Exclude the pictures; give every entry again exactly as written.

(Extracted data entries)
────────────────────────────────────────

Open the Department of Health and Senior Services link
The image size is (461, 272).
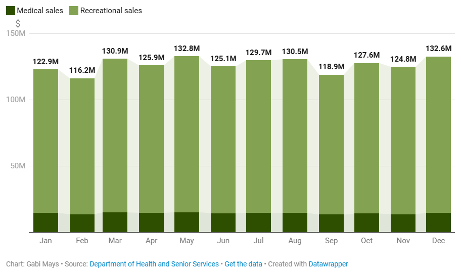[154, 264]

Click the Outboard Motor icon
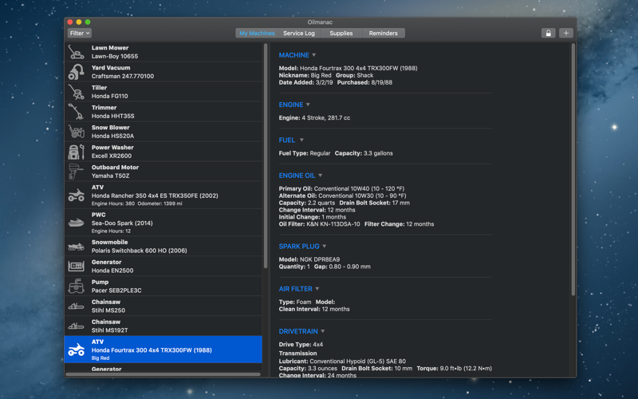tap(77, 172)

────────────────────────────────────────

# Finished exercise
Open the Department of Health and Senior Services link
The image size is (461, 272).
[154, 264]

Click the Outboard Motor icon
tap(77, 172)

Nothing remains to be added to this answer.